## Texto de origem
_____
Depois, com o tempo, nasceram os clubes e um desenvolvimento imparável.
Durante muitos anos, as competições locais e internacionais foram os pontos máximos do encantamento e do envolvimento de gerações.
Surgiram ídolos que se “libertaram da lei da morte” e proezas que pulverizam tempos e distâncias: criam-se lendas, partilhas de momentos com história.
Com naturalidade englobam-se novos conhecimentos (ciência, tecnologia, metodologia, novos materiais), novos interesses e especialistas.
De repente, num surto quase epidémico, como “cogumelos espontâneos”, o jogo passou a ser um campo para criar riquezas, das mais variadas formas. Os milhões tornaram-se motivação sem limites.
A criação de fontes de receitas pulverizou-se num esquema piramidal, sem regras nem princípios, mas com fins definidos: lucros, dinheiro, muito dinheiro… e vítimas colaterais.
O talento cedeu o lugar aos activos. Sobrevalorizam-se jovens, precoce e perigosamente, para criar bolsas ininterruptas de recrutamento e de criação de utopias, muitas vezes trágicas mas na maioria silenciadas pelos esquecimentos intencionais.
Engenharias financeiras, artificiais, mas muito “criativas”, chegam em força, multiplicam-se sem nunca se entender onde tudo começa e acaba, com alguns, que não entram em campo, a ganharem muitos milhões. Compram-se direitos sobre jogadores, clubes e estádios, vendem-se participações variadas, multiplicam-se clubes e rotas por onde viajam jogadores, trocam-se posições e, nesses percursos de vaivém, há sempre campeões de lucros “pornográficos” que criam novos jogos: esconde-esconde do dinheiro.
Futebol engrossa contas bancárias de investidores de sucesso e da descoberta de paraísos, particularmente fiscais… A quem servem e como continuam com estrondoso êxito a permitir a evasão fiscal?
Estes galopantes estratagemas (muitas vezes criados por quem nunca calçou chuteiras ou nunca entendeu o jogo) têm destruído a essência do jogo, têm desperdiçado e usado jovens talentos e criado mitos com pés de barro, numa alienante venda de ilusões, com resultados dramáticos.
Progressivamente os interesses (do investimento e do jogo) passam a ser contrários, adversários, aprisionando o jogo e procurando impor uma agenda escondida: alterações constantes de leis de jogo, implantação de critérios e ponderações para salvaguarda das equipas mais ricas, mais poderosas, negócios cada vez mais estratosféricos, estranhas escolhas de locais para Mundiais, casos contínuos de corrupção e muitos mais pormenores que, no fundo da linha, mantêm o sonho nunca abandonado da criação da Superliga europeia, como expoente máximo do negócio mas também como pandemia que pode matar um património da humanidade - o futebol-jogo.
No futebol-jogo anseia-se por atingir patamares sempre mais elevados, onde todos se procuram distanciar do fundo.
No futebol-negócio o Fundo é outro campeonato, mesmo que eventualmente conduza ao caos e perversidade.
_____
## Excertos dos itens
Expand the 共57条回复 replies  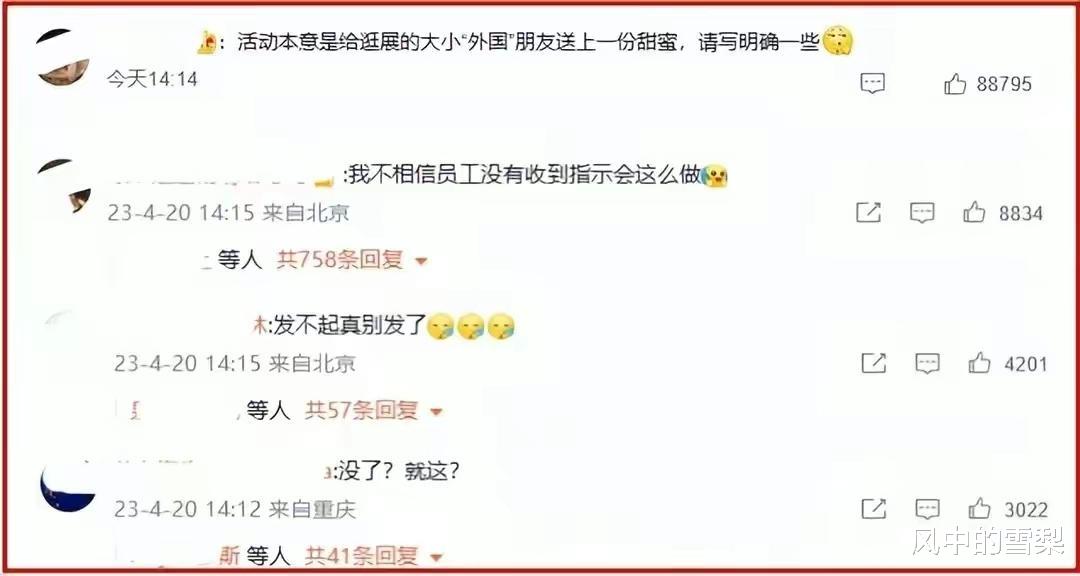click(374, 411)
_____
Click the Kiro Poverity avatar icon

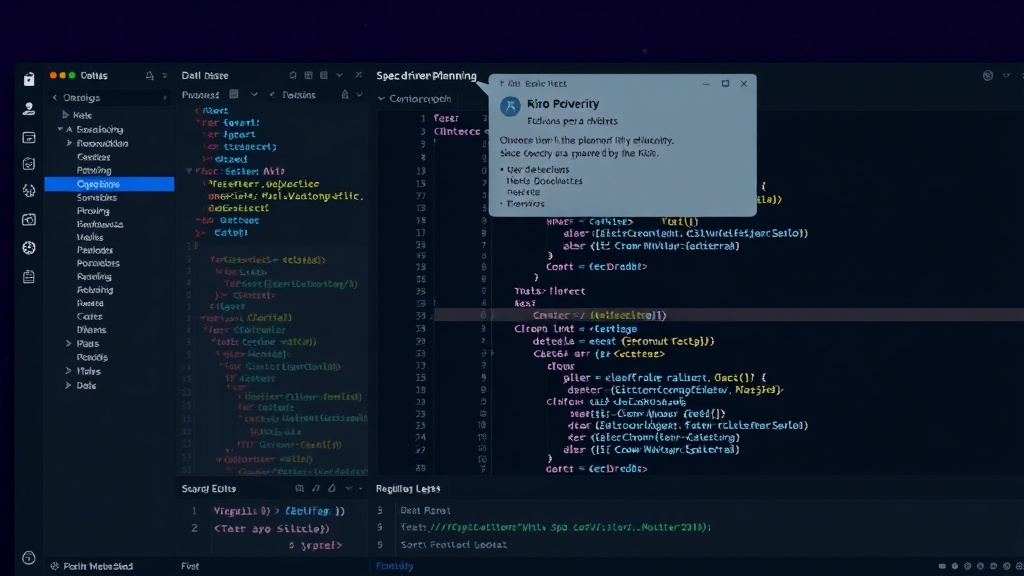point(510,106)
_____
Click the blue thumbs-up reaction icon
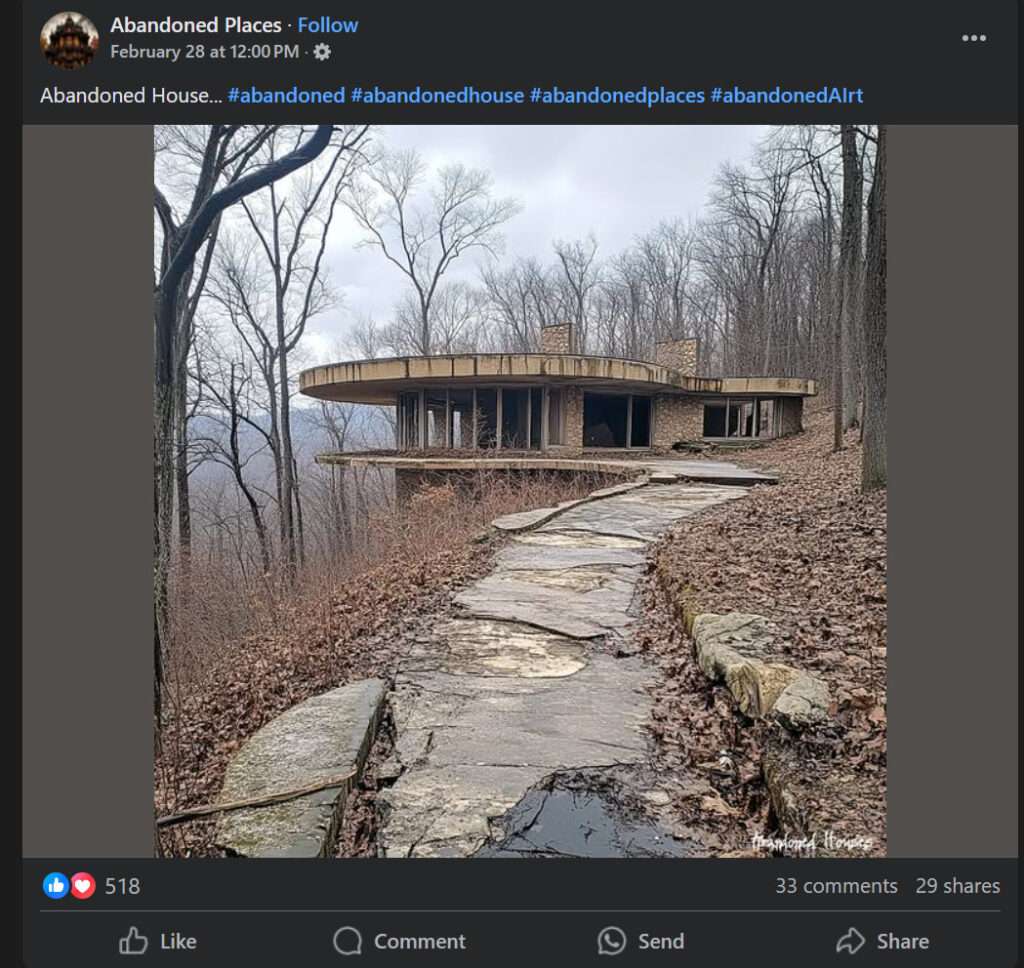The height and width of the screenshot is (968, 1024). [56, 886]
_____
## Problema a resolver
Por favor, transcreva de novo o texto de origem desde "Surgiram ídolos que" até "pelos esquecimentos intencionais.", inclusive, trocando "esquema piramidal" por "esquema em cadeia".

## Resposta à tarefa
Surgiram ídolos que se “libertaram da lei da morte” e proezas que pulverizam tempos e distâncias: criam-se lendas, partilhas de momentos com história.
Com naturalidade englobam-se novos conhecimentos (ciência, tecnologia, metodologia, novos materiais), novos interesses e especialistas.
De repente, num surto quase epidémico, como “cogumelos espontâneos”, o jogo passou a ser um campo para criar riquezas, das mais variadas formas. Os milhões tornaram-se motivação sem limites.
A criação de fontes de receitas pulverizou-se num esquema em cadeia, sem regras nem princípios, mas com fins definidos: lucros, dinheiro, muito dinheiro… e vítimas colaterais.
O talento cedeu o lugar aos activos. Sobrevalorizam-se jovens, precoce e perigosamente, para criar bolsas ininterruptas de recrutamento e de criação de utopias, muitas vezes trágicas mas na maioria silenciadas pelos esquecimentos intencionais.